Thursday, 26 June 2014

SOCIAL SECURITY AND AGEING POPULATION

India with 80 million plus population, is an interesting example of demographic change in the recent decades. There are multifarious reasons for the change. Health care, education and family planning have a lot to do with it this rapid change. These advances have also changed some of India’s social dimensions, particularly one of the most distinct features of Indian culture: the joint family system.
But this is slowly changing as India’s economy rapidly develops, leaving elderly Indians in a particularly precarious situation. Informal old-age income support systems have always been available, so for this and other reasons a state-financed pension in India has hardly been extended, and has until recently been largely denied to the workforce in the informal economy.
An alternative to this is reviving the joint family system by enacting laws that force adult children to take care of their elderly parents and relatives. Another option is strengthening the requirement that the working population save for their retirement, whether in public or private schemes. Instead, it seems that India will have to find a balance between traditional family support and self-support in the form of pension and other retirement benefit schemes.

The challenge of caring for an increasingly elderly population is an issue not only for India, but for other rapidly developing countries in Africa, Asia and Latin America where population ageing is set to grow at increasingly higher rates.
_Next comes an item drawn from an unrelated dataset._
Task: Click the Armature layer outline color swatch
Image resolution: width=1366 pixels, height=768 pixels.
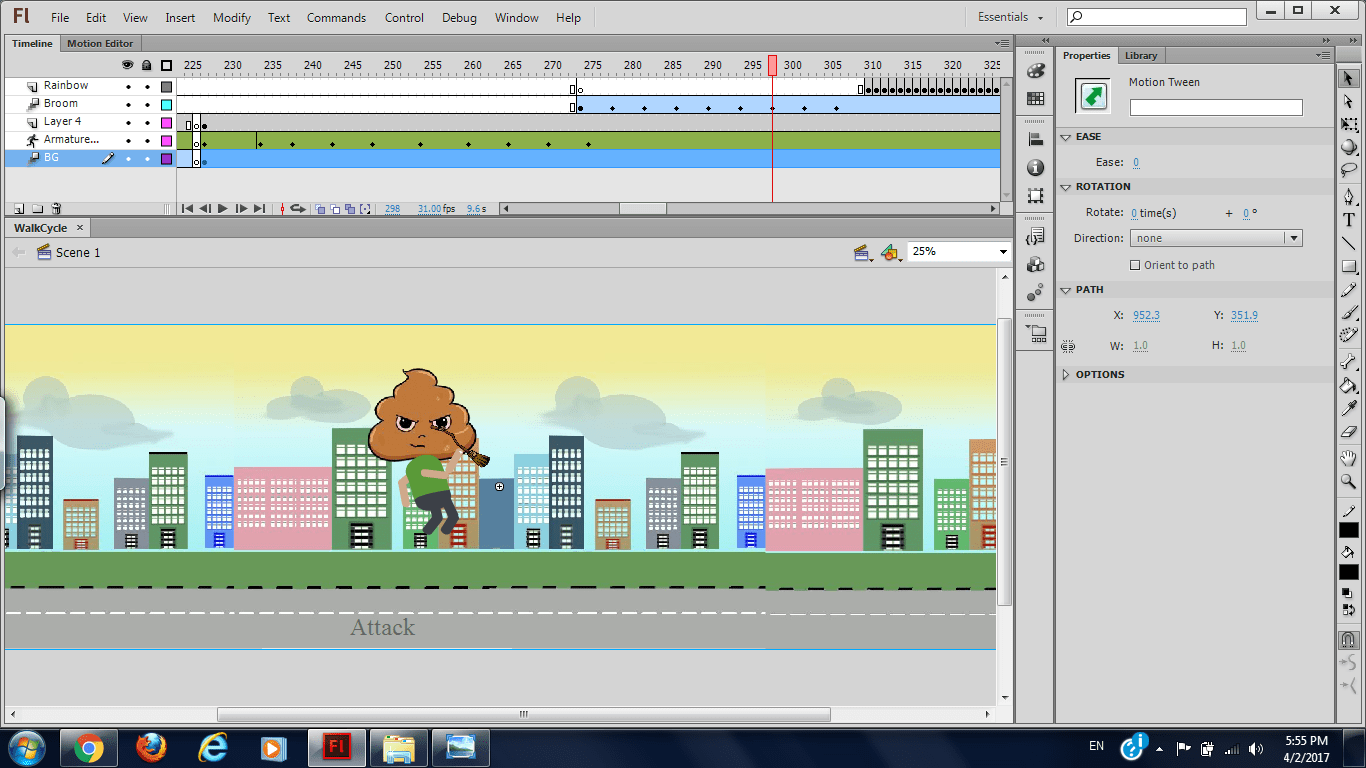Action: pyautogui.click(x=167, y=141)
Just as in India, this means that the resources of these countries are being severely stretched.

The problem is compounded by the fact that a vast number of elderly people are employed in the informal economy and have little or no access to any contributory social security schemes; this means that it must be a matter of priority to address the issues of social security provision appropriately.

Where the development discourse once focused on limiting social expenditure, it is now widely understood that social spending is actually necessary for growth. Some experts point out that well-designed social protection programmes, particularly in the form of social security pensions, rather than being a hindrance to economic development have proven “very effective in preventing poverty and social insecurity throughout an individual’s entire life cycle”; moreover, they fulfil a vital role as an economic stabilizer.
Some financial institutions and economists have argued that social security programmes are simply unaffordable in developing countries. But if crises are good for anything, it is to demonstrate how valuable to the most vulnerable in society social security benefits and assistance are. The truth is, says the ILO’s social security team, that a basic social protection package is affordable in virtually all countries, costing – if appropriately designed – a relatively small percentage of GDP. For these programmes to be successful, the key may be for them to be implemented gradually.
Social security has long been a defining element of industrialized countries, playing a crucial role in easing the blow of not only a range of life-cycle crises but also of numerous economic ones, and serving to effectively reduce income inequalities. There are obvious reasons why governments of emerging and developing countries need to organize and implement universal social security programmes, in particular the fact that if nothing is done, the nation will soon face a vast number of elderly people living in poverty. But it is important to recognize specifically the extent to which the ageing population have contributed in their younger days to the development of their countries, and ensure that these senior citizens live out their lives with dignity.